Lloré. Me estremecí, me entusiasmé, me llené de rabia y de ternura. Y en cuanto lo terminé, quise volver a leerlo todo otra vez. Y otra. Es uno de mis libros favoritos desde entonces y lo he dado como una especie de rito de iniciación o gesto cariñoso a otros que no habían leído nunca al autor, que en esta obra demuestra una madurez que se hizo aparente en total plenitud en el siguiente libro en su canon, la extraordinaria y sublime novela llamada Sábado.

Henry Perowne es un protagonista, que al igual que su antecesora, Clarissa Dalloway (creada por Virginia Woolf) se vuelve memorable por las mismas razones en que nuestros amigos se vuelven memorables: es alguien lleno de imperfecciones, y al mismo tiempo, eminentemente querible. La novela aborda veinticuatro horas de su vida en un Londres soterrado por el efecto 9/11 y aún no expuesto al horror del 7/7/06. A lo largo de ese sábado, Perowne, su esposa Rosalind y sus dos hijos adultos, se encontrarán transformados ante distintas luces y sombras. Con astucia magistral, McEwan fabula su existencia: uno no puede evitar creer que son gente que conoce, que la inminencia del júbilo y la catástrofe -- acaso tomados de la mano- va a afectar nuestra vida como la de ellos.

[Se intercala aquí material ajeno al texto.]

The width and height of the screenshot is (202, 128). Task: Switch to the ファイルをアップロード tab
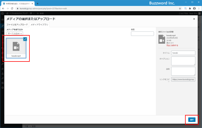pyautogui.click(x=17, y=25)
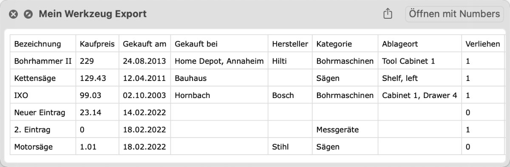The width and height of the screenshot is (510, 167).
Task: Select the Cabinet 1, Drawer 4 cell
Action: tap(419, 95)
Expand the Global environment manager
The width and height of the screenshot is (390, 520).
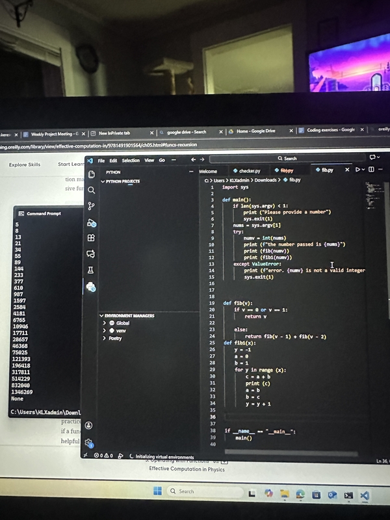[105, 323]
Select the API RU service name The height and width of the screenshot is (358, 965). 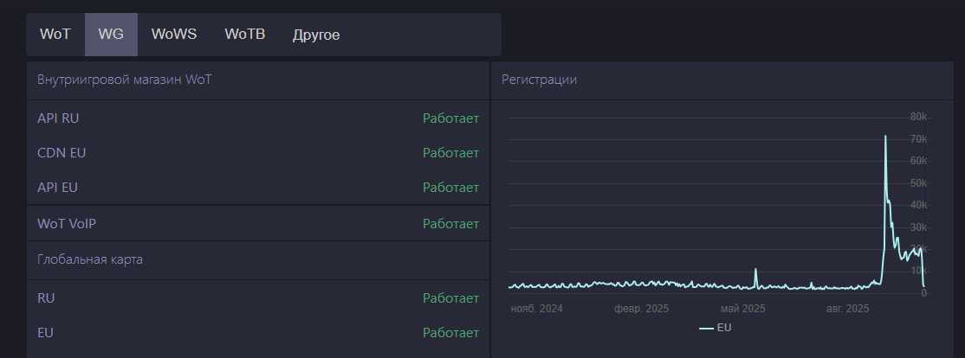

Leí Sábado, de todos los lugares del mundo, en Egipto, a bordo de un barco llamado Moon River, que navegaba por el Nilo. La había comprado recién, aquí en Gijón. Quedé tan fascinado por su urgencia, su vivacidad, su esmero de lenguaje y naturaleza humana viva, que apenas llegué a Madrid para tomar mi vuelo de regreso a México, corrí a la Casa del Libro y de inmediato se lo envié a Jack en una caja de cava [y eso es: cava para el alma]. Para mí hacerlo fue de esos momentos de comunión que hay entre los amigos, cuando surge esa tremenda, imperiosa necesidad de decir: "esto es lo que leí, es algo que tengo que compartir contigo ahora."

Ian McEwan es un maestro.

Nunca, ni en cien mil años, podría atreverme a decir que podría escribir lo que-o-como él. Tiene su propio instrumento y su manera de interpretarlo es única. Es así que ahora, gracias a la bondad de otro amigo estoy disfrutando de su narración, de su fabular. Y es como un bálsamo. No les contaré cómo termino. Cuando ustedes vean un libro suyo, léanlo.

Déjense perder en sus paisajes de lenguaje.

Con un poco de suerte, se acordarán de mí al hacerlo... y eso es la mayor recompensa, que piensen en uno, mientras se sumergen en ese misterioso mar narrativo que es su obra, misma que permanecerá con ustedes incluso más que mis palabras.